## Problem to solve:
Please copy out the lines from the one containing "The height and width of the screenshot is (263, 516)." through the one containing "point(496,214)", requests included, and scale every coordinate in the answers by 0.9, rounding each to a whole number with halves going up.

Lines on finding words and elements
## start
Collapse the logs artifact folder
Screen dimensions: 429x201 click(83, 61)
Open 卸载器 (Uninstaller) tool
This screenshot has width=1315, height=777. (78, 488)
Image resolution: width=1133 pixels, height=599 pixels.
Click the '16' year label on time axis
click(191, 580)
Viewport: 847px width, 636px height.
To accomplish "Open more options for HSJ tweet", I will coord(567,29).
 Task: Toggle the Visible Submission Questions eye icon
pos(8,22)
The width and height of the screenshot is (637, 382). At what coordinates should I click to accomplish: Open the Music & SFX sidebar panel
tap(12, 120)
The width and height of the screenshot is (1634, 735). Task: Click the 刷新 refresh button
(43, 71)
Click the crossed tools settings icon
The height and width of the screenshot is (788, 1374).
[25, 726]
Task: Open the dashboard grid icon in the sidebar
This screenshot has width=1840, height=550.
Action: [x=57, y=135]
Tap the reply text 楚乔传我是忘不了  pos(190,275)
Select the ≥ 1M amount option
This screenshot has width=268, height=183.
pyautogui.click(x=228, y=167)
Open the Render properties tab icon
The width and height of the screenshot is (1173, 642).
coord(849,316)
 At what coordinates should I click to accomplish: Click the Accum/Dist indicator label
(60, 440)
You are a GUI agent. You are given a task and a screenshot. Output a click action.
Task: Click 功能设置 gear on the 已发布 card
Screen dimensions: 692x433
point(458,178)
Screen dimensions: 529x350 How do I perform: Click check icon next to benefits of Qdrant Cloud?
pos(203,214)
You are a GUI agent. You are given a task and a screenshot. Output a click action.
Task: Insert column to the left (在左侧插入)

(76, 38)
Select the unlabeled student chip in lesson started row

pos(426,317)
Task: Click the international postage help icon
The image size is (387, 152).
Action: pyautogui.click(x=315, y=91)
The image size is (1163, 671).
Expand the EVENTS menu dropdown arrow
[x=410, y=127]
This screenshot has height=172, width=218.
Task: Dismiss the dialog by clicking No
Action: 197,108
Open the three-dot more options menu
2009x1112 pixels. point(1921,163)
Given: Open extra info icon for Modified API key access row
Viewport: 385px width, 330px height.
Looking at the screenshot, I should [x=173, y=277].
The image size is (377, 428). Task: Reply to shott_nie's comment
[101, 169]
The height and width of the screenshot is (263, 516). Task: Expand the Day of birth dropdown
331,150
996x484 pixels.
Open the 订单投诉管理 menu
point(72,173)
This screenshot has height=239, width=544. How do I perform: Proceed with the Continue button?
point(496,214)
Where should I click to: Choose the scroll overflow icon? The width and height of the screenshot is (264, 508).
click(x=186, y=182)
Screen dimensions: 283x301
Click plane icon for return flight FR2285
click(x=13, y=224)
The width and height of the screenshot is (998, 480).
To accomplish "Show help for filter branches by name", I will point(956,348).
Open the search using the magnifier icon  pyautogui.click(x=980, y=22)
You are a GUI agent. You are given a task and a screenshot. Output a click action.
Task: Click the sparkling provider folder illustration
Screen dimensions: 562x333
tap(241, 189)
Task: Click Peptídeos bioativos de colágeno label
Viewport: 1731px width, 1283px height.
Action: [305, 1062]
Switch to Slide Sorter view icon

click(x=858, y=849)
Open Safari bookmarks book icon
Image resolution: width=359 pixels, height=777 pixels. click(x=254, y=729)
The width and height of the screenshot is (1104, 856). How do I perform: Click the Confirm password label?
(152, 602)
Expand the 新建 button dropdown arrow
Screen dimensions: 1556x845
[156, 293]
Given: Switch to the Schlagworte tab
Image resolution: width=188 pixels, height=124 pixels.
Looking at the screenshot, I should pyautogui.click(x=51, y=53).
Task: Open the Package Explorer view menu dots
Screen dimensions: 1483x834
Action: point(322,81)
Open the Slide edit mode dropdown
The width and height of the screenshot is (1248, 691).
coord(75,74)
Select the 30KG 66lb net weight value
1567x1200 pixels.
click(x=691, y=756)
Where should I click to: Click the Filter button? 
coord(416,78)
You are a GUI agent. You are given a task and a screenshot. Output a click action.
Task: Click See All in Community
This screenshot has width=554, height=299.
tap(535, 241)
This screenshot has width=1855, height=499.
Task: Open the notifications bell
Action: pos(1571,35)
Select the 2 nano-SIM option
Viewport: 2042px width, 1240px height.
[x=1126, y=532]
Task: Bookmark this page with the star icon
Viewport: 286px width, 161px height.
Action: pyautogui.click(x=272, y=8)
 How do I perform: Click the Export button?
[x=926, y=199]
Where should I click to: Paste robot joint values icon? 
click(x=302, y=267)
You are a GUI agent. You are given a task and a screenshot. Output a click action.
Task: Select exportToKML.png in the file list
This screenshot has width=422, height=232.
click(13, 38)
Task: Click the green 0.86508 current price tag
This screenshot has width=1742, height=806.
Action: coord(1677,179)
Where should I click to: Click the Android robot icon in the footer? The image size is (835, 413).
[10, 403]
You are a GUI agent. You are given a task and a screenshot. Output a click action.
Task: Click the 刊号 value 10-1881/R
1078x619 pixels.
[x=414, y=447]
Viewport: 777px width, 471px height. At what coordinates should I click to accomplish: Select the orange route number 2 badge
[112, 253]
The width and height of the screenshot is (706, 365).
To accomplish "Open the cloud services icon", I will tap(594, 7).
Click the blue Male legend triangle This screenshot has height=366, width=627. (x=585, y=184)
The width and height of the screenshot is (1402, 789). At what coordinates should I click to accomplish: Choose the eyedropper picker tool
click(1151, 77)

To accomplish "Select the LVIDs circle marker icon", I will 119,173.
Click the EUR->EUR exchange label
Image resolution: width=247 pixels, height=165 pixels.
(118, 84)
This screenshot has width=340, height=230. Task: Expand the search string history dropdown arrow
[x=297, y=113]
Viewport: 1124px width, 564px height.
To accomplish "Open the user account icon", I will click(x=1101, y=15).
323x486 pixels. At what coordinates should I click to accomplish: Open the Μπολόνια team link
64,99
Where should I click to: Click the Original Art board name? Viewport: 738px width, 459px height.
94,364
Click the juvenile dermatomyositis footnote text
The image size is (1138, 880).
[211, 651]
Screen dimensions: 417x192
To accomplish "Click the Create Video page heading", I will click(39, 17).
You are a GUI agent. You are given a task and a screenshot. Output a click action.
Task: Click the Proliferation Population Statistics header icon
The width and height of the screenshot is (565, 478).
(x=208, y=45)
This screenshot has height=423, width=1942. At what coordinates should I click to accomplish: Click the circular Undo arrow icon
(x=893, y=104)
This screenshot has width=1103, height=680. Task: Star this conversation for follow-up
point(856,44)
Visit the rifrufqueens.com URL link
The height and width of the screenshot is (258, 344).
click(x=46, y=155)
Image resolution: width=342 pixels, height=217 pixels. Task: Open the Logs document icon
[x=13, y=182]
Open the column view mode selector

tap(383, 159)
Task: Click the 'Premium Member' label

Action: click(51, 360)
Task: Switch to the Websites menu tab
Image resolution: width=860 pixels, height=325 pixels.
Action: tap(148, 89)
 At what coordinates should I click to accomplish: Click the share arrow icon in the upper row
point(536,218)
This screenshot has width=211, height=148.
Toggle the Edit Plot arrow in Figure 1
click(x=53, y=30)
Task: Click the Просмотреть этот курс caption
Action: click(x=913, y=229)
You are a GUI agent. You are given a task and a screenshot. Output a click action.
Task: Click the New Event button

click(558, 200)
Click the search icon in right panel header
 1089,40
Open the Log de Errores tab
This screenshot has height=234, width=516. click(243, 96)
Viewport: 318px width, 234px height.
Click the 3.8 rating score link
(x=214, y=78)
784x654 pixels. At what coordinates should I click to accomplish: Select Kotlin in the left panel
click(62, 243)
## end
## The answer:
The height and width of the screenshot is (263, 516). Task: Expand the Day of birth dropdown
298,135
996x484 pixels.
Open the 订单投诉管理 menu
point(65,156)
This screenshot has height=239, width=544. How do I perform: Proceed with the Continue button?
point(446,193)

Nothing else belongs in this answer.